**WORK TASK**
Even if the data beneath seems repetitive, write it all out again exactly.

(MATERIAL SUPPLIED)

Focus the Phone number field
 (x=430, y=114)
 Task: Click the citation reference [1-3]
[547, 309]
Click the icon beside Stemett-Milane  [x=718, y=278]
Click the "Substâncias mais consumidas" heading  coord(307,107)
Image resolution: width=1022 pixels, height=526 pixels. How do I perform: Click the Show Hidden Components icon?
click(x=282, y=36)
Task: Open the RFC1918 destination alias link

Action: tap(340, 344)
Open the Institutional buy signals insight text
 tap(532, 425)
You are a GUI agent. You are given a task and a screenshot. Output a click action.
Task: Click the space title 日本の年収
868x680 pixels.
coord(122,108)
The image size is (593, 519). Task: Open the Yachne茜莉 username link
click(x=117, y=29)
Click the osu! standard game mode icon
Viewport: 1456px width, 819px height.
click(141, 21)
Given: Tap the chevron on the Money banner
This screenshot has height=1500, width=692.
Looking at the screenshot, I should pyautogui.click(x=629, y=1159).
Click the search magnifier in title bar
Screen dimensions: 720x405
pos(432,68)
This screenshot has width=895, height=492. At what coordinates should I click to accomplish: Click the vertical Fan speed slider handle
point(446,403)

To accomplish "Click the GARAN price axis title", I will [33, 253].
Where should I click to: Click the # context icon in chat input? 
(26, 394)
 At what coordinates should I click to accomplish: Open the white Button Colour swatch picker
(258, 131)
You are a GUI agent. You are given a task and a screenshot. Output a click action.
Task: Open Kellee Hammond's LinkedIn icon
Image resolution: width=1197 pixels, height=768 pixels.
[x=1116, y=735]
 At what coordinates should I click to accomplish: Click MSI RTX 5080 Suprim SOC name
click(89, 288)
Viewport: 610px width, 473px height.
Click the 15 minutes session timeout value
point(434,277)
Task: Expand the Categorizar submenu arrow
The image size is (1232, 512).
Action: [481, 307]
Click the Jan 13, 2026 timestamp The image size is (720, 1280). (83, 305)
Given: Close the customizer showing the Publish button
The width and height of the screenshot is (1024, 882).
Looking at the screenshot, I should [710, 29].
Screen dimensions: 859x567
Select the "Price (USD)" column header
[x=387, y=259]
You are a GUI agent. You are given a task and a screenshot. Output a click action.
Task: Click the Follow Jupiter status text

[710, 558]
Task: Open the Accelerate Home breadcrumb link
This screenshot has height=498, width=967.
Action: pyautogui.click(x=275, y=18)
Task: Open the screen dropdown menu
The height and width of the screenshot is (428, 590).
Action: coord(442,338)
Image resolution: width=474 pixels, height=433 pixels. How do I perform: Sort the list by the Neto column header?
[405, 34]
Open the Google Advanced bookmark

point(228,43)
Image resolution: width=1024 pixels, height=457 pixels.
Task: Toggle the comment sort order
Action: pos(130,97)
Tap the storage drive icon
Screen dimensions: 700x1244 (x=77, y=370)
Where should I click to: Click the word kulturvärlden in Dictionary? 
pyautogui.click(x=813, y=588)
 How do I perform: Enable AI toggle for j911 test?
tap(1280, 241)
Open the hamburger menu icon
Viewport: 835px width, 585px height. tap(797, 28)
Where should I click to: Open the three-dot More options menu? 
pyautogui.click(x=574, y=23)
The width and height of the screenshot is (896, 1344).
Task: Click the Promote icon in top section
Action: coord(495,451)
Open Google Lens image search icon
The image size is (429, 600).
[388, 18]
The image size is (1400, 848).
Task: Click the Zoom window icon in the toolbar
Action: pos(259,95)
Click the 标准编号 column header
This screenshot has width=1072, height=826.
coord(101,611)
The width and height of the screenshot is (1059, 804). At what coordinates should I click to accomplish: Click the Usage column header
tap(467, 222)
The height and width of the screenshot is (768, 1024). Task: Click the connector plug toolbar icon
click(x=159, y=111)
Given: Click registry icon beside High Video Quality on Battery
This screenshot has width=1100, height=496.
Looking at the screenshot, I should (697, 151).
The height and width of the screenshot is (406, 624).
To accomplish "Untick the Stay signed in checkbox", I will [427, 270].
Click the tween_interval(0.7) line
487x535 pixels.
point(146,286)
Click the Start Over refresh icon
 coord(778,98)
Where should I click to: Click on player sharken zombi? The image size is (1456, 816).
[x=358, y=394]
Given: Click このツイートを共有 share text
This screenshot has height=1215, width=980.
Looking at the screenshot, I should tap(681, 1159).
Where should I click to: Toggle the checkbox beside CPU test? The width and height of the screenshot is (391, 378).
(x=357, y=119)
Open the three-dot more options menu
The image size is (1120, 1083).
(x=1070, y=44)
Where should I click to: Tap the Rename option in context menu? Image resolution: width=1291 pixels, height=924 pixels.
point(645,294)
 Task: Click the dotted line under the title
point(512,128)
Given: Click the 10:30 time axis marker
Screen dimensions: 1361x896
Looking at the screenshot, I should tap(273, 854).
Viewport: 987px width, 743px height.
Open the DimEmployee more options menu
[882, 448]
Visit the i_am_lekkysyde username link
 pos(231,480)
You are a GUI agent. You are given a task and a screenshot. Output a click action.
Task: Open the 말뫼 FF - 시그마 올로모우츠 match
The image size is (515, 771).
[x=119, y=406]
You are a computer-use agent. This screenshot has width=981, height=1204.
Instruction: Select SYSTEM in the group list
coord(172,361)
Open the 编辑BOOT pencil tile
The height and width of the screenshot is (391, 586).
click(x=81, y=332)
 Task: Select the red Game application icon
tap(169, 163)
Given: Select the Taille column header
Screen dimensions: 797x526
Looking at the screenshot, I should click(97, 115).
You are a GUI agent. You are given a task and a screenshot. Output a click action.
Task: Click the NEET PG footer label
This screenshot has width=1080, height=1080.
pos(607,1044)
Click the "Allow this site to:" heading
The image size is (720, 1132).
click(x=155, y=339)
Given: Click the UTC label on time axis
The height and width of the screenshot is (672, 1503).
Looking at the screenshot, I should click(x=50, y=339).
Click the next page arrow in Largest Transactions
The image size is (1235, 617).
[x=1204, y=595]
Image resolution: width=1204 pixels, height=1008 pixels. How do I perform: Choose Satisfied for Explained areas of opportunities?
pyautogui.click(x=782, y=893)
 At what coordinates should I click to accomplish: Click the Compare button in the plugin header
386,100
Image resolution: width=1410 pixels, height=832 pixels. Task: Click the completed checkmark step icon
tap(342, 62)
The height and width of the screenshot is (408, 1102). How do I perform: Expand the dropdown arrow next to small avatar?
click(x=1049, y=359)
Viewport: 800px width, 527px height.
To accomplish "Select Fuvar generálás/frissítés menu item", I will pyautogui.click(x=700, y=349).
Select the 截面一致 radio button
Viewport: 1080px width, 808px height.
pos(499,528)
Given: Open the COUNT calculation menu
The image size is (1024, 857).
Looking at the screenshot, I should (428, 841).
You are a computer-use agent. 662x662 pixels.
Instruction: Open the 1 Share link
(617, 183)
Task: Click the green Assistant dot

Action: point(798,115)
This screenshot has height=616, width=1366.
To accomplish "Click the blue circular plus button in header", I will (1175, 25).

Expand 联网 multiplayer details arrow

(End MATERIAL SUPPLIED)

**ANSWER FOR THE TASK**
Focus the Phone number field
 (x=430, y=114)
 Task: Click the citation reference [1-3]
[547, 309]
Click the icon beside Stemett-Milane  [x=718, y=278]
Click the "Substâncias mais consumidas" heading  coord(307,107)
Image resolution: width=1022 pixels, height=526 pixels. How do I perform: Click the Show Hidden Components icon?
click(x=282, y=36)
Task: Open the RFC1918 destination alias link

Action: tap(340, 344)
Open the Institutional buy signals insight text
 tap(532, 425)
You are a GUI agent. You are given a task and a screenshot. Output a click action.
Task: Click the space title 日本の年収
868x680 pixels.
coord(122,108)
The image size is (593, 519). Task: Open the Yachne茜莉 username link
click(x=117, y=29)
Click the osu! standard game mode icon
Viewport: 1456px width, 819px height.
click(141, 21)
Given: Tap the chevron on the Money banner
This screenshot has height=1500, width=692.
Looking at the screenshot, I should pyautogui.click(x=629, y=1159).
Click the search magnifier in title bar
Screen dimensions: 720x405
pos(432,68)
This screenshot has width=895, height=492. At what coordinates should I click to accomplish: Click the vertical Fan speed slider handle
point(446,403)

To accomplish "Click the GARAN price axis title", I will [33, 253].
Where should I click to: Click the # context icon in chat input? 
(26, 394)
 At what coordinates should I click to accomplish: Open the white Button Colour swatch picker
(258, 131)
You are a GUI agent. You are given a task and a screenshot. Output a click action.
Task: Open Kellee Hammond's LinkedIn icon
Image resolution: width=1197 pixels, height=768 pixels.
[x=1116, y=735]
 At what coordinates should I click to accomplish: Click MSI RTX 5080 Suprim SOC name
click(89, 288)
Viewport: 610px width, 473px height.
Click the 15 minutes session timeout value
point(434,277)
Task: Expand the Categorizar submenu arrow
The image size is (1232, 512).
Action: [481, 307]
Click the Jan 13, 2026 timestamp The image size is (720, 1280). (83, 305)
Given: Close the customizer showing the Publish button
The width and height of the screenshot is (1024, 882).
Looking at the screenshot, I should [710, 29].
Screen dimensions: 859x567
Select the "Price (USD)" column header
[x=387, y=259]
You are a GUI agent. You are given a task and a screenshot. Output a click action.
Task: Click the Follow Jupiter status text

[710, 558]
Task: Open the Accelerate Home breadcrumb link
This screenshot has height=498, width=967.
Action: pyautogui.click(x=275, y=18)
Task: Open the screen dropdown menu
The height and width of the screenshot is (428, 590).
Action: coord(442,338)
Image resolution: width=474 pixels, height=433 pixels. How do I perform: Sort the list by the Neto column header?
[405, 34]
Open the Google Advanced bookmark

point(228,43)
Image resolution: width=1024 pixels, height=457 pixels.
Task: Toggle the comment sort order
Action: pos(130,97)
Tap the storage drive icon
Screen dimensions: 700x1244 (x=77, y=370)
Where should I click to: Click the word kulturvärlden in Dictionary? 
pyautogui.click(x=813, y=588)
 How do I perform: Enable AI toggle for j911 test?
tap(1280, 241)
Open the hamburger menu icon
Viewport: 835px width, 585px height. tap(797, 28)
Where should I click to: Open the three-dot More options menu? 
pyautogui.click(x=574, y=23)
The width and height of the screenshot is (896, 1344).
Task: Click the Promote icon in top section
Action: coord(495,451)
Open Google Lens image search icon
The image size is (429, 600).
[388, 18]
The image size is (1400, 848).
Task: Click the Zoom window icon in the toolbar
Action: pos(259,95)
Click the 标准编号 column header
This screenshot has width=1072, height=826.
coord(101,611)
The width and height of the screenshot is (1059, 804). At what coordinates should I click to accomplish: Click the Usage column header
tap(467, 222)
The height and width of the screenshot is (768, 1024). Task: Click the connector plug toolbar icon
click(x=159, y=111)
Given: Click registry icon beside High Video Quality on Battery
This screenshot has width=1100, height=496.
Looking at the screenshot, I should (697, 151).
The height and width of the screenshot is (406, 624).
To accomplish "Untick the Stay signed in checkbox", I will [427, 270].
Click the tween_interval(0.7) line
487x535 pixels.
point(146,286)
Click the Start Over refresh icon
 coord(778,98)
Where should I click to: Click on player sharken zombi? The image size is (1456, 816).
[x=358, y=394]
Given: Click このツイートを共有 share text
This screenshot has height=1215, width=980.
Looking at the screenshot, I should tap(681, 1159).
Where should I click to: Toggle the checkbox beside CPU test? The width and height of the screenshot is (391, 378).
(x=357, y=119)
Open the three-dot more options menu
The image size is (1120, 1083).
(x=1070, y=44)
Where should I click to: Tap the Rename option in context menu? Image resolution: width=1291 pixels, height=924 pixels.
point(645,294)
 Task: Click the dotted line under the title
point(512,128)
Given: Click the 10:30 time axis marker
Screen dimensions: 1361x896
Looking at the screenshot, I should tap(273, 854).
Viewport: 987px width, 743px height.
Open the DimEmployee more options menu
[882, 448]
Visit the i_am_lekkysyde username link
 pos(231,480)
You are a GUI agent. You are given a task and a screenshot. Output a click action.
Task: Open the 말뫼 FF - 시그마 올로모우츠 match
The image size is (515, 771).
[x=119, y=406]
You are a computer-use agent. This screenshot has width=981, height=1204.
Instruction: Select SYSTEM in the group list
coord(172,361)
Open the 编辑BOOT pencil tile
The height and width of the screenshot is (391, 586).
click(x=81, y=332)
 Task: Select the red Game application icon
tap(169, 163)
Given: Select the Taille column header
Screen dimensions: 797x526
Looking at the screenshot, I should click(97, 115).
You are a GUI agent. You are given a task and a screenshot. Output a click action.
Task: Click the NEET PG footer label
This screenshot has width=1080, height=1080.
pos(607,1044)
Click the "Allow this site to:" heading
The image size is (720, 1132).
click(x=155, y=339)
Given: Click the UTC label on time axis
The height and width of the screenshot is (672, 1503).
Looking at the screenshot, I should click(x=50, y=339).
Click the next page arrow in Largest Transactions
The image size is (1235, 617).
[x=1204, y=595]
Image resolution: width=1204 pixels, height=1008 pixels. How do I perform: Choose Satisfied for Explained areas of opportunities?
pyautogui.click(x=782, y=893)
 At what coordinates should I click to accomplish: Click the Compare button in the plugin header
386,100
Image resolution: width=1410 pixels, height=832 pixels. Task: Click the completed checkmark step icon
tap(342, 62)
The height and width of the screenshot is (408, 1102). How do I perform: Expand the dropdown arrow next to small avatar?
click(x=1049, y=359)
Viewport: 800px width, 527px height.
To accomplish "Select Fuvar generálás/frissítés menu item", I will pyautogui.click(x=700, y=349).
Select the 截面一致 radio button
Viewport: 1080px width, 808px height.
pos(499,528)
Given: Open the COUNT calculation menu
The image size is (1024, 857).
Looking at the screenshot, I should (428, 841).
You are a computer-use agent. 662x662 pixels.
Instruction: Open the 1 Share link
(617, 183)
Task: Click the green Assistant dot

Action: point(798,115)
This screenshot has height=616, width=1366.
To accomplish "Click the blue circular plus button in header", I will (1175, 25).

Expand 联网 multiplayer details arrow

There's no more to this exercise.